Bundesbank empfiehlt Rente ab 69 Jahre

Anpassungen bei der Altersvorsorge unvermeidlich

Frankfurt/Main. Die Deutsche Bundesbank schaltet sich mit deutlichen Worten in die Debatte über die Zukunft der Altersvorsorge ein. Weitere Anpassungen seien unvermeidlich, damit die gesetzliche Rentenversicherung weiterhin funktioniere, heißt es in dem aktuellen Monatsbericht der Zentralbank. Laut den Experten bedeutet das konkret: eine weitere schrittweise Anhebung des gesetzlichen Renteneintrittsalters auf 69 Jahre bis zum Jahr 2060. Außerdem müssten sich die Deutschen langfristig auf deutlich höhere Rentenbeiträge und ein niedrigeres Versorgungsniveau einstellen.

Derzeit wird das Renteneintrittsalter schrittweise von 65 auf 67 Jahre angehoben. Die Berechnungen der Bundesregierung bis zum Jahr 2030 sehen vor, den Rentenbeitrag auf maximal 22 Prozent des Bruttoverdiensts der Arbeitnehmer zu begrenzen. Außerdem soll das Rentenniveau bis 2030 nicht unter 43 Prozent des Durchschnittslohns sinken. Derzeit liegt es bei knapp 48 Prozent.

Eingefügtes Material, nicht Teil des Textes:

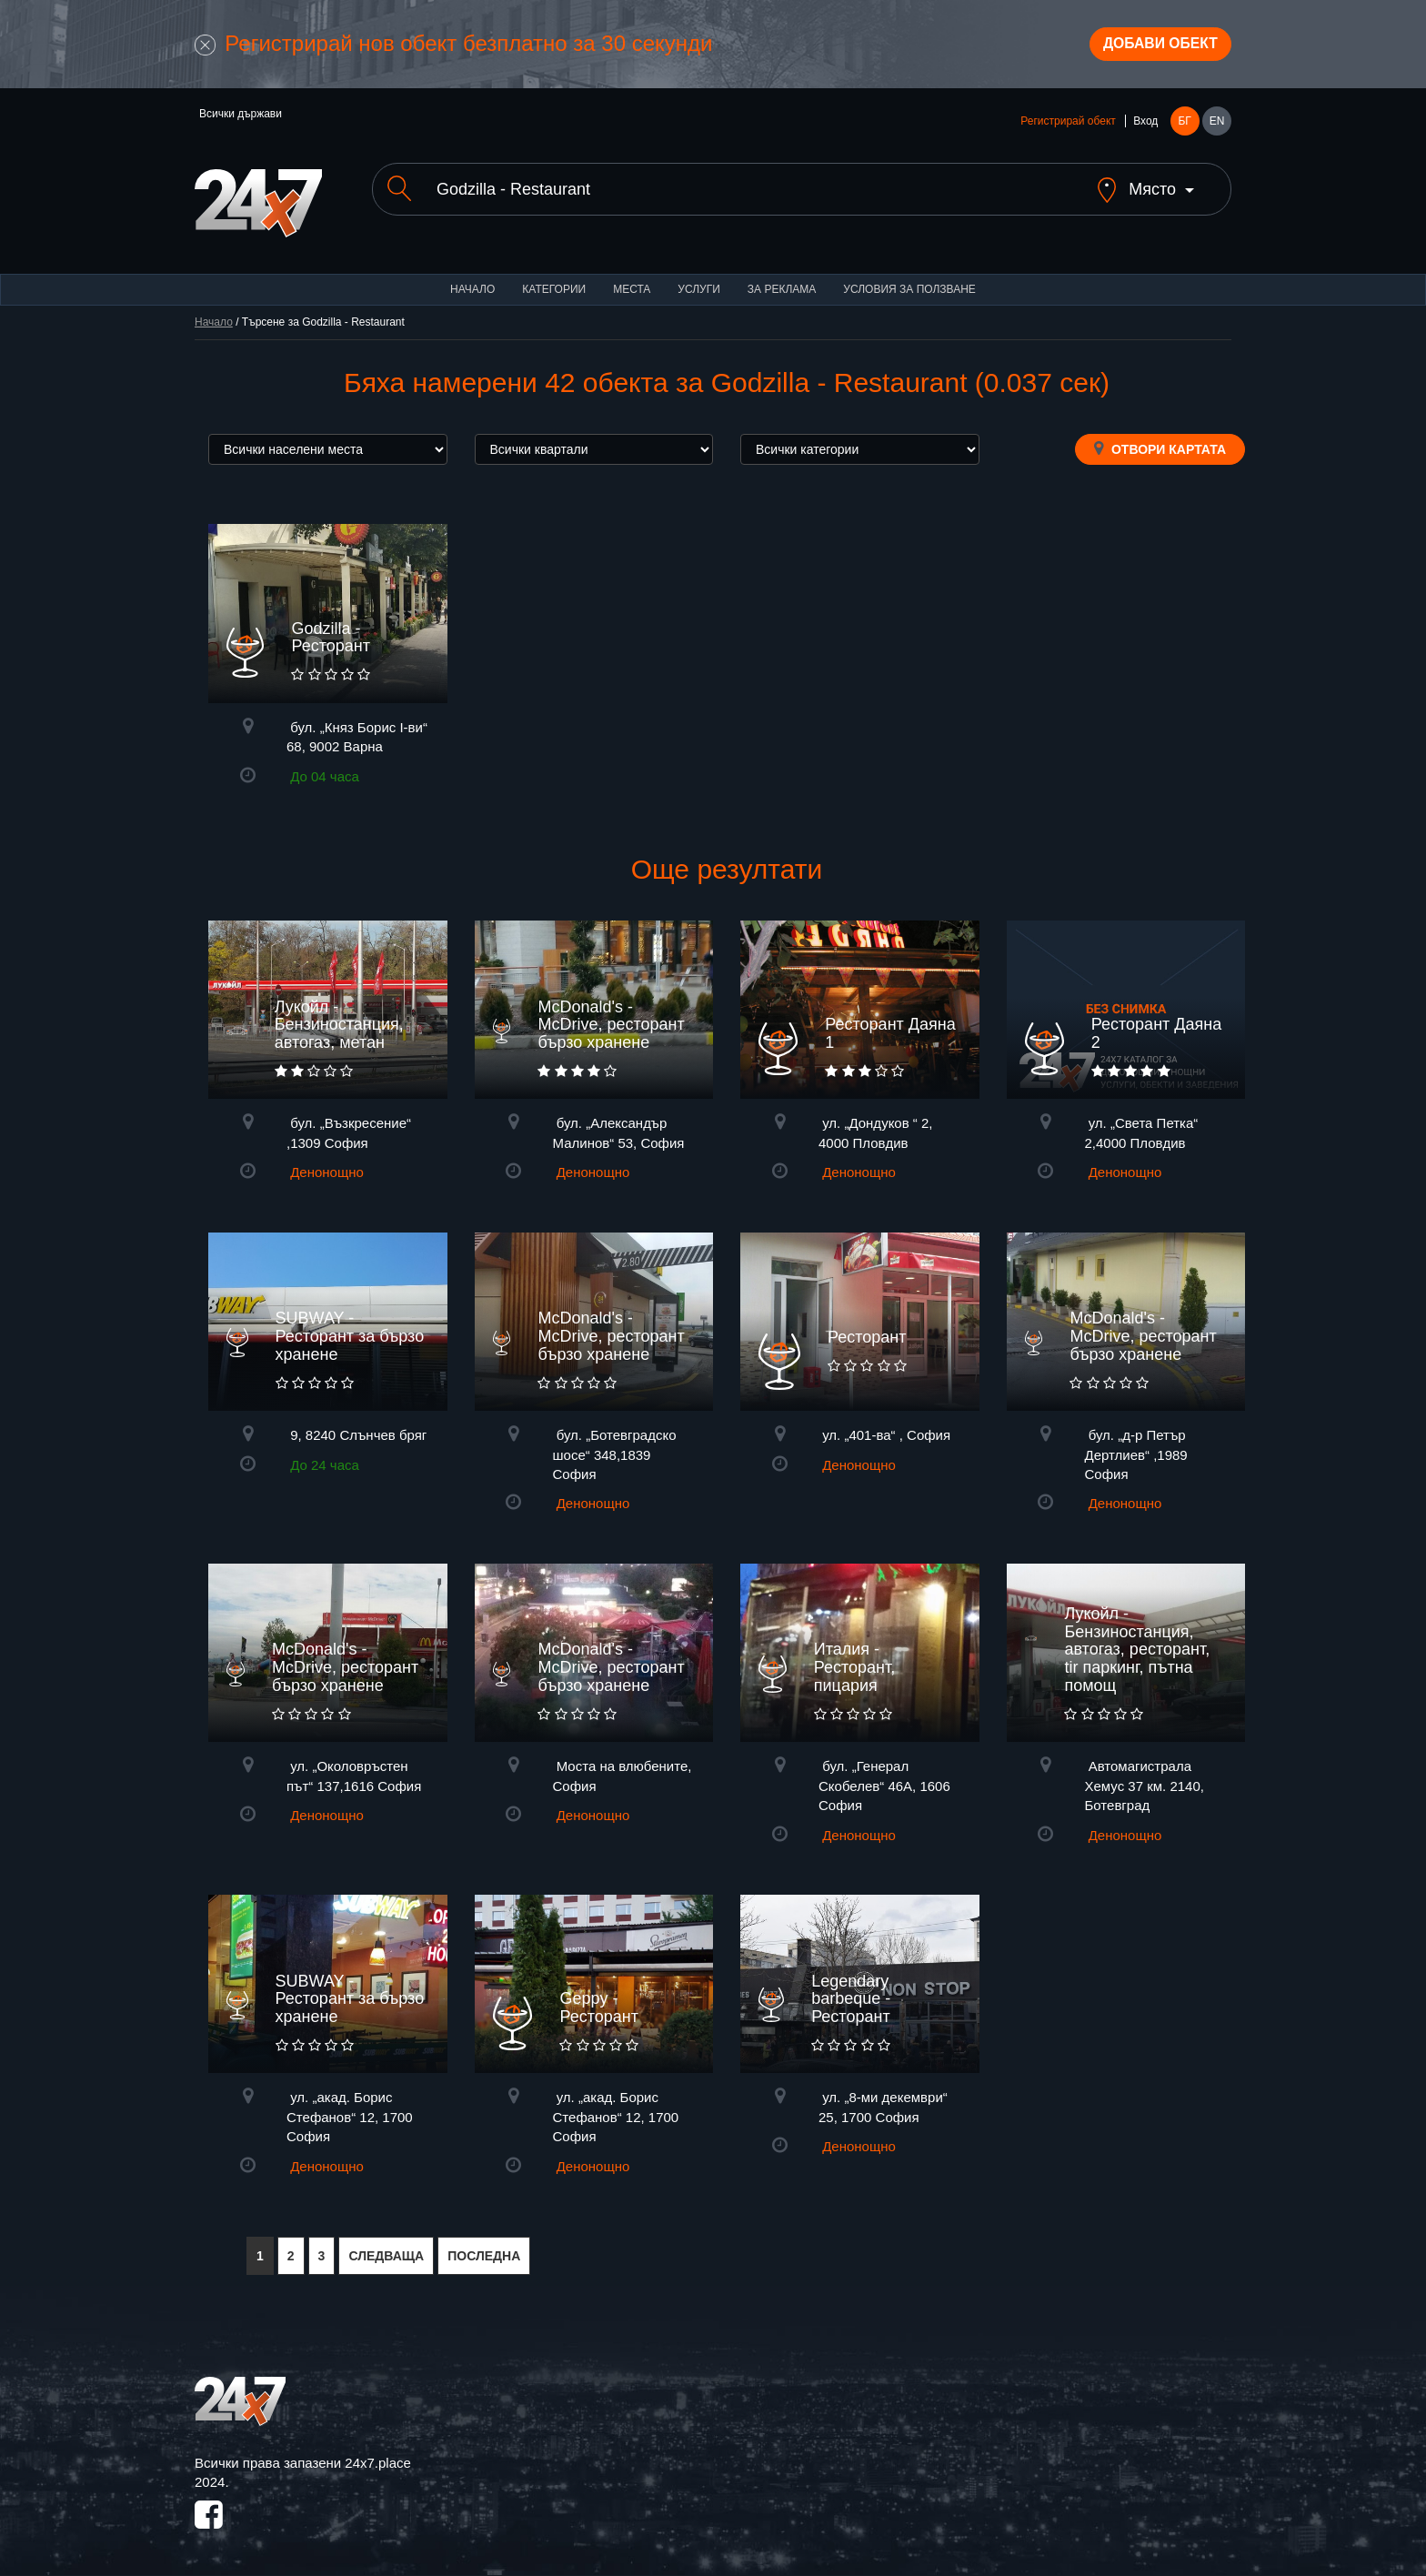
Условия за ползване (909, 282)
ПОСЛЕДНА (483, 2248)
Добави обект (1146, 48)
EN (1217, 129)
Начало (472, 282)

Doch die Zentralbanker zweifeln, dass sich diese Ziele halten lassen. Bis 2060 sinke bei diesen Annahmen das Rentenniveau auf 40 Prozent. Der Grund: die steigende Lebenserwartung und die niedrige Geburtenrate. Mit einer längeren Arbeitszeit hingegen lasse sich das Rentenniveau auf 44 Prozent des Durchschnittslohns stabilisieren. Die Experten unterstellen dafür, dass Arbeitnehmer von 2030 an 49 Jahre lange Rentenbeiträge zahlen statt bisher 45 Jahre. Dennoch erwarten die Fachleute bis 2060 einen deutlichen Anstieg des Beitragssatzes zur gesetzlichen Rentenversicherung: von derzeit 18,7 Prozent des Durchschnittslohns auf dann knapp 24 Prozent.

Die große Koalition reagierte zurückhaltend auf die Vorschläge aus Frankfurt. Die Bundesregierung stehe zur Rente mit 67, sagte Regierungssprecher Steffen Seibert. Im Mai einigten sich die Koalitionsspitzen auf ein Modell, wonach Menschen, die länger arbeiten wollen, bei der Rente belohnt werden. Auf eine umfassende Reform der Alterssicherung hat sich die Regierung allerdings noch nicht verständigt. Bundesarbeitsministerin Andrea Nahles (SPD) will im Herbst ein Konzept vorlegen. Ob die Reform vor der Bundestagswahl verabschiedet wird, ist unklar.